Wentworth lets it all hang out in this novel with her honesty on growing up, past boyfriends, and life with "Good Morning America" anchor George Stephanopoulos and their two young daughters.
Having grown up in a family of political journalists, gone to a New England prep school and performed sketch comedy with Will Ferrell and Lisa Kudrow, Wenworth has life experiences that will have you rolling on the floor laughing.
Read an excerpt from "Ali in Wonderland" below, then check out other books in the "GMA" library.
There is a moment in every woman's life in which she becomes completely unzipped, demented, whacked, non compos mentis—for some it lasts minutes; for others, their entire lives. I have exemplary friends; many are CEOs of corporations or volunteers for nonprofits, almost all are meritorious mothers and ethical women. But if you gave them each a glass of pinot noir and a cushy ottoman, they would regale you with stories of the time they went bonkers.

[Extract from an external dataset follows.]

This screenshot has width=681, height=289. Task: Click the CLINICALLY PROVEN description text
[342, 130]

I cracked like a Baccarat tumbler on a slate floor in Santa Monica, California, fourteen years ago. I was living at the time with a towering Jewish comedy writer named Ari. I was in awe of his deranged outlook on life and shock-jock sense of humor. He was brilliant, cynical, and wildly funny; I never tired of his monologues on everything from Britney Spears to Nazi Germany. I met him in Los Angeles, but like me, he was from the East Coast and knew what real snow looked like, as opposed to the tons of soap flakes Aaron Spelling had trucked in for his holiday party.
There was a familiarity about Ari; it was as if we'd known each other since Hebrew school (as a Protestant I've never been, but you get the gist). There's a scene in the movie Broadcast News when Albert Brooks says to Holly Hunter, "I'll meet you at the place, near the thing, where we went that time"—that was our constant dialogue.

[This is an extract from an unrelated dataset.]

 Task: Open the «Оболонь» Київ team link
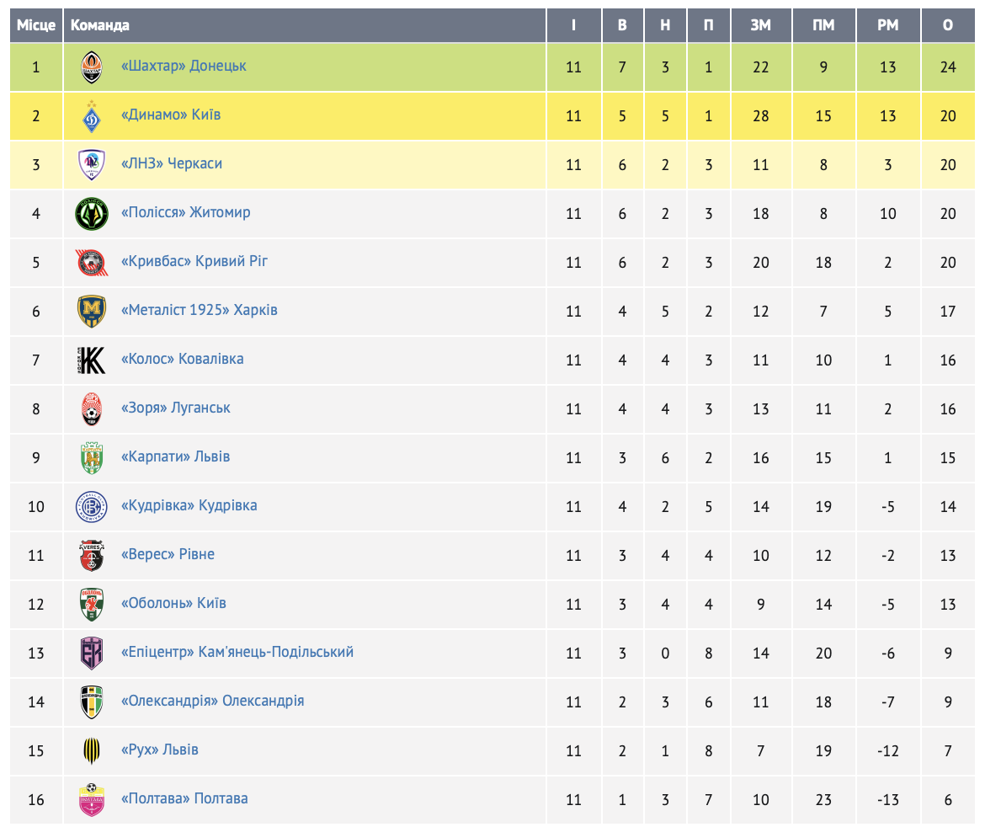pos(173,603)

We were ultimately better suited as naughty siblings than mates and preferred ridiculing celebrity sex tapes to making our own. We bought a house in L.A. that became a fortress against all the hardships of the Hollywood grind.
Ari spent most of his time writing and decorating the house with Moroccan antiques and twelve-foot Persian rugs. We swam in our black-bottomed granite pool and threw infamous Christmas parties. (Not at the same time.) There was always an abundance of liquor, glazed hams, spinach dip, hummus, gingerbread cookies, and a giant Christmas tree, which Ari, being Jewish, always protested against.
The party would be sprinkled with just enough celebrity to be titillating: Michael Keaton, Sandra Bernhardt, and once, the gorgeous Robin Wright. All brought by other people. For us, getting the guy who did our taxes to come was a triumph.